Pixel coordinate grounding data:

Content starts

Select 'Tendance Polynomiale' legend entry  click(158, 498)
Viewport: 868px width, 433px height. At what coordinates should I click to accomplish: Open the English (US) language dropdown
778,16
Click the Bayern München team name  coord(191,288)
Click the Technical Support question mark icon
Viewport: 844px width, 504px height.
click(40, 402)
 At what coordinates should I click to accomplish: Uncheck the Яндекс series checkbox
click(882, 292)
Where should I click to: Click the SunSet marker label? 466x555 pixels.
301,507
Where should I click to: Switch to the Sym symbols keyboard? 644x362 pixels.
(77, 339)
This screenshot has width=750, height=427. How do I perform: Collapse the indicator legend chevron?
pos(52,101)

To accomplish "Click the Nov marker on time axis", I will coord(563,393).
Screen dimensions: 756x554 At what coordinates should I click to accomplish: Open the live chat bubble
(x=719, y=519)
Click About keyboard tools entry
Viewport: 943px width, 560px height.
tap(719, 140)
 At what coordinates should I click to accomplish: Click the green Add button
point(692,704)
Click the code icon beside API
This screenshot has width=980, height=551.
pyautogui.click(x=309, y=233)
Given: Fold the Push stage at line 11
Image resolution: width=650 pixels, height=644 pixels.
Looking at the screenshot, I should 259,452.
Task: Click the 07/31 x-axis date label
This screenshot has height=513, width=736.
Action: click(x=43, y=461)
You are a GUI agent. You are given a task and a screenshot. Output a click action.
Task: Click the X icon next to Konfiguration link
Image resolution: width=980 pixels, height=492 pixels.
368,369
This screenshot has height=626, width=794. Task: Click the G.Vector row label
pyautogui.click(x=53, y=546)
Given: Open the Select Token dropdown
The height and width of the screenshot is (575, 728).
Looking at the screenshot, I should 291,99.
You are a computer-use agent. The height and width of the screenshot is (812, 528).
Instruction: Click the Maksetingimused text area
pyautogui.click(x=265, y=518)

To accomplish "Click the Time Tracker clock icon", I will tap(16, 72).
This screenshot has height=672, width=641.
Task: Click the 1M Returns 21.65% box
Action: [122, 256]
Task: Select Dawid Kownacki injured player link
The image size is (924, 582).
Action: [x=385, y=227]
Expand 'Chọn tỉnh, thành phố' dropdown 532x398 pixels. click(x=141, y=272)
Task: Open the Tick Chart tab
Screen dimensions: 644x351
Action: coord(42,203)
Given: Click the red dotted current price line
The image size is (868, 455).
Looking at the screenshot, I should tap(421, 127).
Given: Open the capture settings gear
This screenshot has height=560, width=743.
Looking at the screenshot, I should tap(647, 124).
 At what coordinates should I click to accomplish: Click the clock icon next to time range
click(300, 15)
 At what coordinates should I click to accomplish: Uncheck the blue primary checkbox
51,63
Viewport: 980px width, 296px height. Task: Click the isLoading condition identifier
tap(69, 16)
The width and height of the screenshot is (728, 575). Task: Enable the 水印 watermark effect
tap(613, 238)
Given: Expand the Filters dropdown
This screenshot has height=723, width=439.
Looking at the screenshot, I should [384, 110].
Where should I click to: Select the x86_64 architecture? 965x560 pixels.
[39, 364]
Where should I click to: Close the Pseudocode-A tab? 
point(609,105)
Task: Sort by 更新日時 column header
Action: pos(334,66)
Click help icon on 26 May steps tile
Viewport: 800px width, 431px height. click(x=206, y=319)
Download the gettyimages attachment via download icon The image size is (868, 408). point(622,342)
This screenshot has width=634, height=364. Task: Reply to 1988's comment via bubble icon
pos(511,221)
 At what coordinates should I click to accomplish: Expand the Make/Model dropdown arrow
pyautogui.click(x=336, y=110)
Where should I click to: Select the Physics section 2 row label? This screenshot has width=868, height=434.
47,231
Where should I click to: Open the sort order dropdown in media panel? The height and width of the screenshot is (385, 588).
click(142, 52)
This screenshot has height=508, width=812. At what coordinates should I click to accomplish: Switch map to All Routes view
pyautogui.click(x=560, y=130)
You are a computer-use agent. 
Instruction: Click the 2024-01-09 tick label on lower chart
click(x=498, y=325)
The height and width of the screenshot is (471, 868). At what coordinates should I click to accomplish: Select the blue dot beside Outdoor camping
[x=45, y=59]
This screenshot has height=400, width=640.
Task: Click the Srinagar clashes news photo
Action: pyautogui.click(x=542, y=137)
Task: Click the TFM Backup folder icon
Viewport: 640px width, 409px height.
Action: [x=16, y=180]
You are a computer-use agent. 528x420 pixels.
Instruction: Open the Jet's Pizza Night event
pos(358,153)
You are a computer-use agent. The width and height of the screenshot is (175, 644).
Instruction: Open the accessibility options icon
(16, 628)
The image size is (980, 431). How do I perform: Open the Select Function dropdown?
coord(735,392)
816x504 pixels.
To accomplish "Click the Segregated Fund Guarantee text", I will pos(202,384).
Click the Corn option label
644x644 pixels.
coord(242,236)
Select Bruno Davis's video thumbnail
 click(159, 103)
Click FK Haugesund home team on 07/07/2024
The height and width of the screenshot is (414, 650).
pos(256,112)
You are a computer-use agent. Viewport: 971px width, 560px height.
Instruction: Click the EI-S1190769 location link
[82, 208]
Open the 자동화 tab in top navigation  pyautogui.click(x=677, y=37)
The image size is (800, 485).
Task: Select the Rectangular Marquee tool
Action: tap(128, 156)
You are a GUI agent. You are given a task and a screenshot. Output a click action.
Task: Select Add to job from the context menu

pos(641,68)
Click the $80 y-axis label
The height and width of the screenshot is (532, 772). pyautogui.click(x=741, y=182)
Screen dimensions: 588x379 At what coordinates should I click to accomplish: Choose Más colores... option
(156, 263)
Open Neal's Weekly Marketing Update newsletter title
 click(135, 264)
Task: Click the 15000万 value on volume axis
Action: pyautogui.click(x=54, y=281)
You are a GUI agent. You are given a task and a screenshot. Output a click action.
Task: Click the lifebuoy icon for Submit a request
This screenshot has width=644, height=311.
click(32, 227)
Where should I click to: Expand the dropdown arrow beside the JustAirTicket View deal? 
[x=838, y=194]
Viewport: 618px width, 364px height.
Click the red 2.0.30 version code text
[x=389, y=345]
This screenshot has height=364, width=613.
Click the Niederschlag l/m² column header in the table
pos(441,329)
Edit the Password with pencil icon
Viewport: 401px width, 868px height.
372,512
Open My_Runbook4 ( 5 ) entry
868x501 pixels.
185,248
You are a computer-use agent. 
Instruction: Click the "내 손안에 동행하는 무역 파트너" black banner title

Content ends

◆ **GOAL OF THE EXERCISE**
Return, word for word, the lines from the one containing "Click the $80 y-axis label" through the end of the data above, both ends included, and nothing else.

◆ **TASK ANSWER**
Click the $80 y-axis label
The height and width of the screenshot is (532, 772). pyautogui.click(x=741, y=182)
Screen dimensions: 588x379 At what coordinates should I click to accomplish: Choose Más colores... option
(156, 263)
Open Neal's Weekly Marketing Update newsletter title
 click(135, 264)
Task: Click the 15000万 value on volume axis
Action: pyautogui.click(x=54, y=281)
You are a GUI agent. You are given a task and a screenshot. Output a click action.
Task: Click the lifebuoy icon for Submit a request
This screenshot has width=644, height=311.
click(32, 227)
Where should I click to: Expand the dropdown arrow beside the JustAirTicket View deal? 
[x=838, y=194]
Viewport: 618px width, 364px height.
Click the red 2.0.30 version code text
[x=389, y=345]
This screenshot has height=364, width=613.
Click the Niederschlag l/m² column header in the table
pos(441,329)
Edit the Password with pencil icon
Viewport: 401px width, 868px height.
372,512
Open My_Runbook4 ( 5 ) entry
868x501 pixels.
185,248
You are a computer-use agent. 
Instruction: Click the "내 손안에 동행하는 무역 파트너" black banner title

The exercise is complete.